The Bitcoin halving event is scheduled to take place between April 19th and 20th, 2024. The event, which is held every four years, reduces the block subsidy to Bitcoin miners from 6.25 BTC to 3.125 BTC, effectively halving the reward miners receive for their work. Nevertheless, there is a possibility that miners will refrain from sales activities this time, and exceptions will arise in the aftermath of the event.
Bitcoin miners may act differently this time
Cryptominers, the group most affected by the Bitcoin (BTC) reward halving, are in a stronger position this time around due to the cryptocurrency's price rally over the past six months. The reward halving is a quadrennial event that reduces the growth rate of Bitcoin supply by 50% and is expected to take place late tonight or early tomorrow (UTC). The recent rise in his BTC price may bring temporary relief to many of the Bitcoin network's inefficient miners.

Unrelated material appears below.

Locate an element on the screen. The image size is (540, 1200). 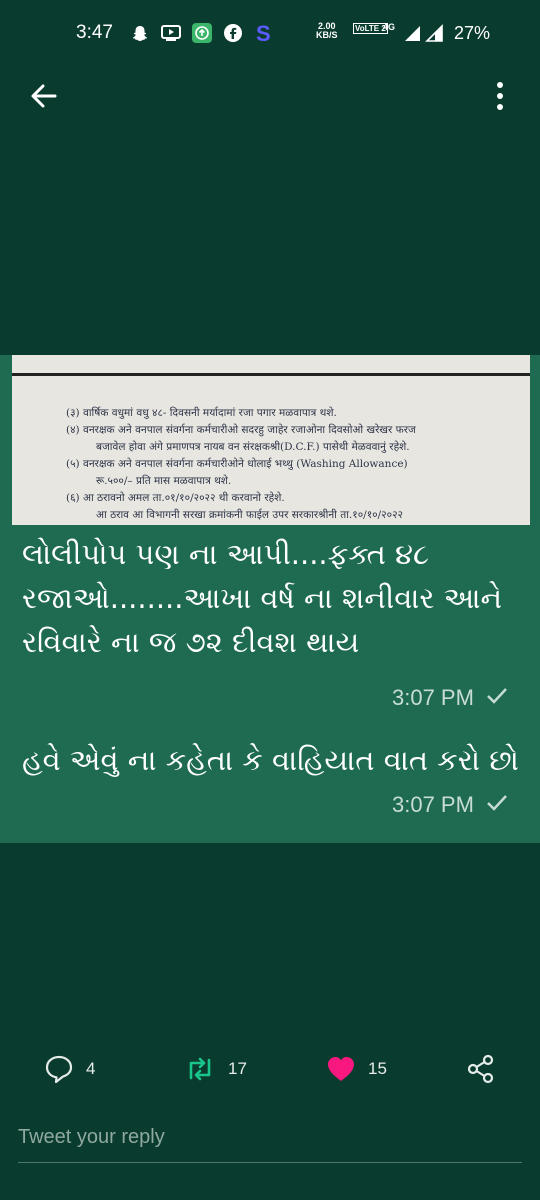
status-bar: 3:47 S 2.00 KB/S VoLTE 2 4G 27% is located at coordinates (270, 35).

Given Bitcoin’s recent strong performance, the role of halving in phasing out inefficient mining rigs and reducing network hashrate is expected to be less important than it would have been in the absence of price increases. . Over time, the impact of the halving on the economics of Bitcoin miners could lessen if historical patterns hold and there is strong price appreciation in the months following the event.

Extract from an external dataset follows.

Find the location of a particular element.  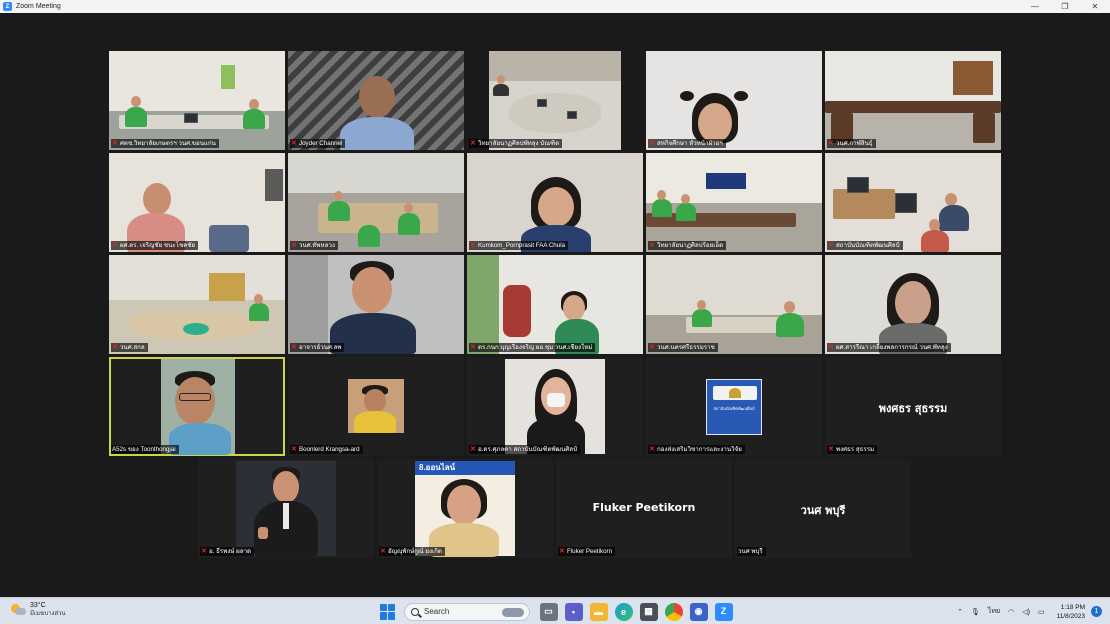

A recent CryptoQuant post states that heavy selling pressure from miners is a common trend with each cycle of decreasing BTC issuance. This behavior is tracked by his metric Miner-to-Exchange Flow, which monitors the transfer of Bitcoin from miners to exchange-linked wallets and serves as an indicator of potential sales.
There was a noticeable increase in this metric during the 2020 halving, suggesting that miners were actively selling Bitcoin in anticipation of a decline in revenue. However, current data indicate that this pattern is not emerging this time, even though there are several hours of half-life left. This suggests that miners may have already been selling earlier this year, particularly in February following Bitcoin's solid rally, which would ease selling pressure from miners post-halving. there is a possibility.
Impact on Bitcoin mining stocks
Halving Bitcoin mining rewards would not only reduce miners' profits but could also impact stock prices. Shares of mining companies such as Marathon Digital, Riot Platforms, Hut8, Cipher Mining, and TerraWulf fell about 20% following the economic downturn that began on April 8, but have since rebounded slightly.
While rising Bitcoin prices may lessen the impact of reduced rewards, miners are also adopting long-term strategies to address potential revenue gaps. These include leveraging low-cost renewable energy sources such as wind and solar, and innovative projects to convert methane from landfills into energy. Miners are also using the excess heat generated by their rigs in industries such as agriculture to further reduce costs and diversify their sources of income.
Cryptocurrency exchanges' Bitcoin reserves fell from 1.8 million to 1.73 million last month, a sign that investors are stockpiling Bitcoin in anticipation of price increases after the halving.